- Associated Press - Wednesday, December 29, 2010

COPENHAGEN (AP) — An Iraqi asylum seeker accused of plotting a shooting attack on the Copenhagen office of a newspaper that published cartoons of the Prophet Muhammad was freed Thursday because of an apparent lack of evidence.

Three other suspects, residents in Sweden, were ordered to remain in custody for four weeks by a Danish court.

The four men were arrested in the Danish capital on Wednesday, while police in Stockholm arrested a Swedish citizen of Tunisian origin, suspected of being linked to the plot.

Danish and Swedish police said the group, which they had been observing for months, planned a shooting spree in the building where the Jyllands-Posten newspaper has its Copenhagen newsroom.

Jakob Scharf, head of the Danish Security and Intelligence Service, described some of the suspects as “militant Islamists with relations to international terror networks.” He said more arrests were possible.

Mr. Scharf said the assault was to have been carried out before this weekend and could have been similar in strategy to the 2008 terrorist attack in Mumbai, India, that left 166 people dead

The latest arrests brought renewed attention to simmering anger at the newspaper, which has been the target of several attacks and threats since publishing 12 cartoons of the Prophet in 2005.

The right-leaning daily, one of Denmark’s largest, had asked Danish cartoonists to draw the Prophet as a challenge to self-censorship after the author of a children’s book on religion said its illustrator demanded anonymity because he feared retaliation for a picture of Muhammad.

Islamic law generally opposes any depiction of Muhammad, even favorable ones, for fear it could lead to idolatry.

Kurt Westergaard, the artist who drew the most controversial of the cartoons — the Prophet wearing a bomb-shaped turban — also has been attacked and threatened.

The cartoons turned this small Scandinavian nation into a target of Islamist groups seeking to carry out terror attacks and prompted violent anti-Danish protests in Muslim countries in 2006.

Under a court order, none of the suspects held in Denmark can be named.
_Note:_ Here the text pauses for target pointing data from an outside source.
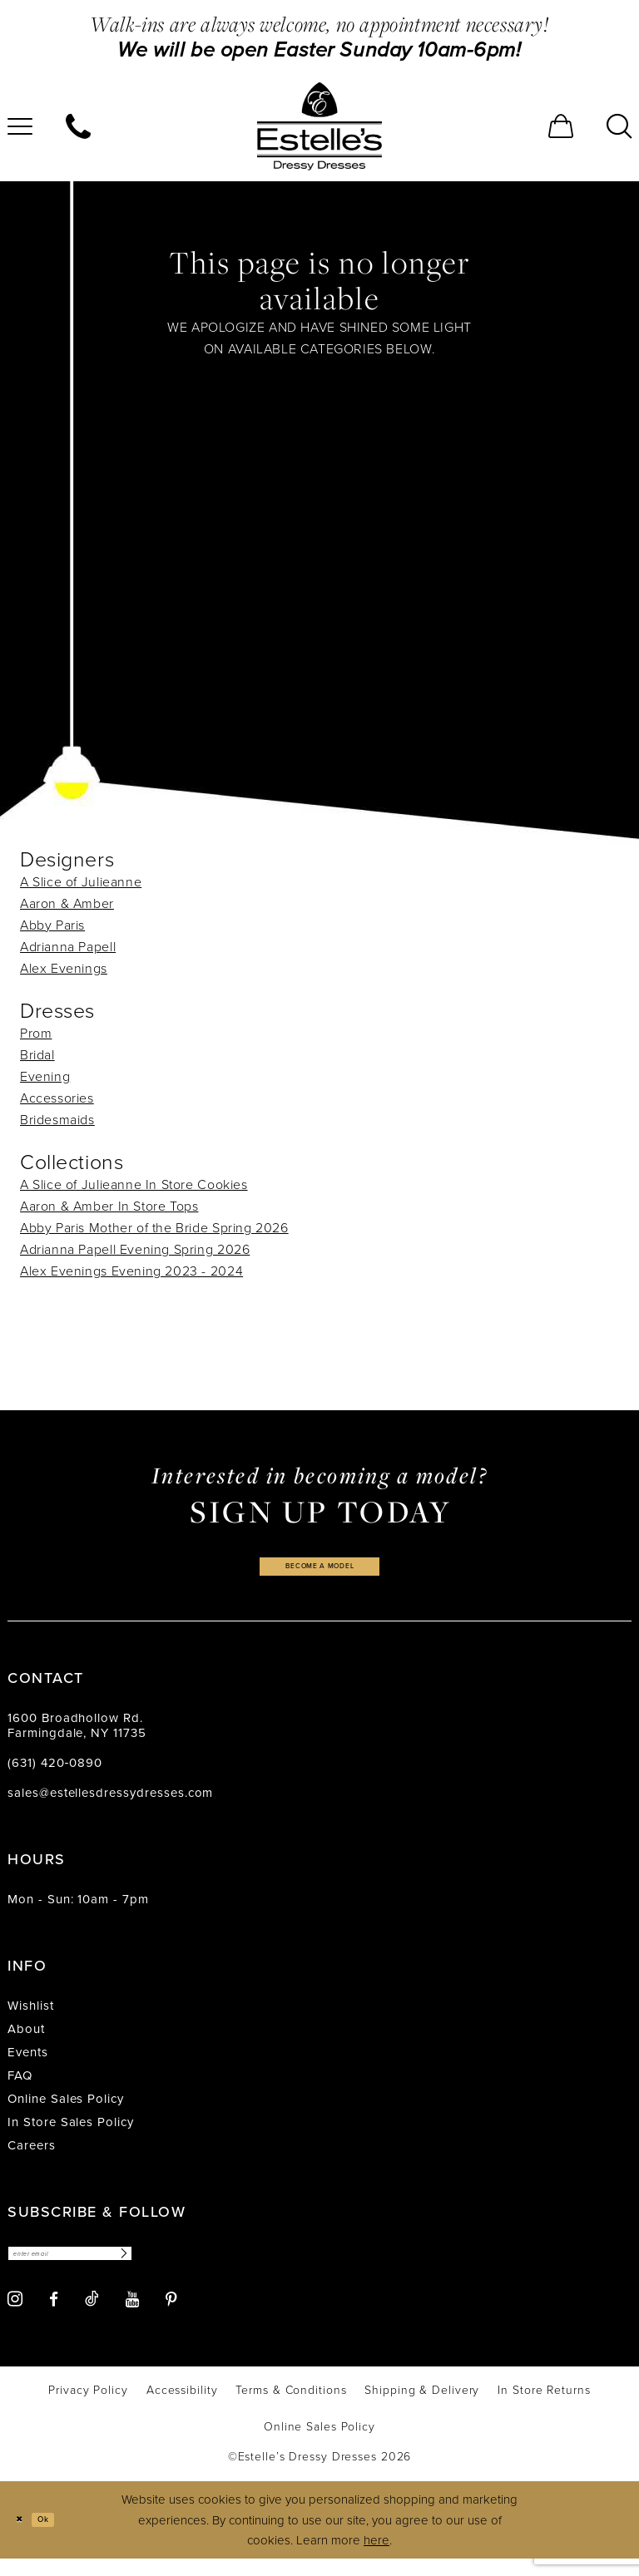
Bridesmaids (57, 1119)
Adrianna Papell (68, 946)
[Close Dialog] (24, 2537)
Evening (45, 1076)
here (376, 2557)
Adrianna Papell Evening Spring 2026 (135, 1249)
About (26, 2039)
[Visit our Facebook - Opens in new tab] (53, 2316)
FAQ (19, 2085)
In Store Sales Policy (70, 2132)
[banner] (319, 126)
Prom (36, 1033)
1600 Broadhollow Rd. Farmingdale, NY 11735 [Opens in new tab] (76, 1735)
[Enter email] (105, 2267)
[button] (561, 126)
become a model (319, 1571)
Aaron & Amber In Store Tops (109, 1206)
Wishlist (30, 2015)
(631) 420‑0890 (54, 1773)
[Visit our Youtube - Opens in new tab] (132, 2316)
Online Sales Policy (65, 2109)
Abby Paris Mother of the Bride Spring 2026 (154, 1227)
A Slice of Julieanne (80, 881)
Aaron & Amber (67, 903)
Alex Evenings (63, 968)
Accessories (57, 1098)
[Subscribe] (189, 2267)
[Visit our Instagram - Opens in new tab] (14, 2316)
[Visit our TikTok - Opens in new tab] (92, 2315)
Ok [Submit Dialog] (61, 2536)
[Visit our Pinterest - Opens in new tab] (171, 2316)
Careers (31, 2155)
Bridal (37, 1054)
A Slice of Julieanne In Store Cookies (134, 1184)
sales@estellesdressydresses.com (110, 1803)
Police said they were Swedish residents — a 44-year-old Tunisian, a 29-year-old Lebanese-born man and a 30-year-old whose national origin was not released.

The men face preliminary charges of attempting to carry out an act of terrorism and possession of illegal weapons. The men pleaded not guilty and refused to speak in the closed-door hearing at the Glostrup City Court in the Danish capital.

Preliminary charges are a step short of formal charges, but if the charges are formally filed and the men are convicted, they could face life sentences.

A Danish intelligence official said the released Iraqi man remains a suspect but gave no other details and spoke on condition of anonymity because he was not authorized to speak to the press.

The Iraqi suspect’s younger brother said he had been released and was at home with his parents.

“My brother is innocent. He is being called a terrorist because he is a devout Muslim,” Farooq Muhammed Salman told the AP. “I know that my brother has nothing to do with this.”

Mr. Salman said his brother, who suffers from various ailments, rarely leaves the apartment where he lives with his parents.

Officials said the men arrived by car in Denmark late Tuesday or early Wednesday from Stockholm. Police, who had been watching the group’s movements for two months, followed the vehicle and arrested the men Wednesday as they left an apartment in a Copenhagen suburb.

Police didn’t visibly increase patrols on the streets of Copenhagen.

“We have found no reason to change anything in relation to our preparedness,” Copenhagen police spokesman Rasmus Skovsgaard told the AP.